:: Trecho escolhido ::
++++
As agências telegráficas internacionais,
considerando de seu mister saciar a curiosidade de seus leitores a respeito dos
acontecimentos mais palpitantes, não se têm fartado de atribuir às numerosas e
enigmáticas singularidades da presente guerra, as mais variadas e incongruentes
explicações. Ora a paralisação quase absoluta das operações de guerra é
explicada pelo temor dos Srs. Chamberlain e Daladier ante um misterioso
meio de destruição inventado pela Alemanha. Ora se assevera que a ofensiva deve caber naturalmente à
Alemanha, e que esta não a desfecha por não dispor de recursos militares
suficientes. Dias depois, generaliza-se a perspectiva de uma ofensiva-monstro. Frustrada esta, passa a circular a
notícia de uma nova proposta de paz. E assim se sucedem os boatos, todos
contraditórios e infundados, enchendo o tédio angustioso destes longos e
enervantes meses de guerra... sem guerra, em que a iminência sempre presente,
mas sempre retardada da catástrofe, reduz a frangalhos os nervos de todos os
homens.
O mais interessante é que o povo aceita com avidez
os balões de ensaio de todas as agências. Diante do enigma da presente guerra,
é lhe necessário encontrar uma explicação qualquer, ainda que passageira e
prestes a ceder a outra hipótese mais sedutora.
++++
:: Seção de dados ::
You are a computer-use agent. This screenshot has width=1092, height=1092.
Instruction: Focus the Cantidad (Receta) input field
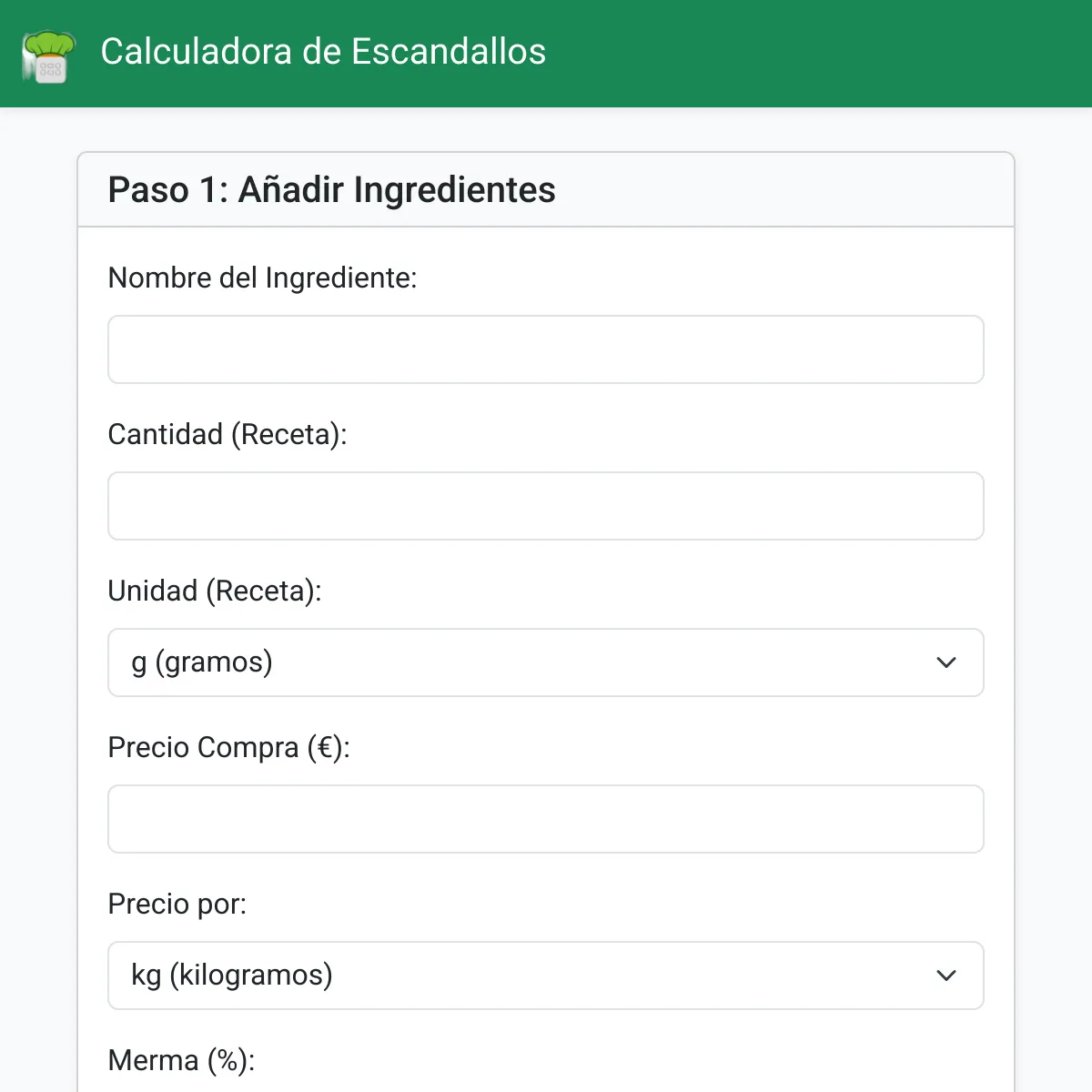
++++
:: Lista de tarefas ::
1 - Responda com base no trecho escolhido:
(a) De acordo com uma das explicações citadas, de que os Srs. Chamberlain e Daladier teriam medo?
(b) Que notícia começa a circular depois que a ofensiva-monstro não acontece?
(c) Como o povo recebe os balões de ensaio das agências?
2 - Segundo o trecho escolhido, por que o povo aceita com avidez os balões de ensaio de todas as agências? Explique em uma a três frases.
3 - Copie o trecho escolhido a partir das palavras "O mais interessante" até as palavras "hipótese mais sedutora.", inclusive, substituindo "povo" por "público".

:: Respostas do exercício ::
1 -
(a) De um misterioso meio de destruição inventado pela Alemanha.
(b) A notícia de uma nova proposta de paz.
(c) O povo os aceita com avidez.

2 - Diante do enigma da presente guerra, o povo sente a necessidade de encontrar uma explicação qualquer. Para isso serve até uma explicação passageira, prestes a ceder a outra hipótese mais sedutora.

3 -
O mais interessante é que o público aceita com avidez
os balões de ensaio de todas as agências. Diante do enigma da presente guerra,
é lhe necessário encontrar uma explicação qualquer, ainda que passageira e
prestes a ceder a outra hipótese mais sedutora.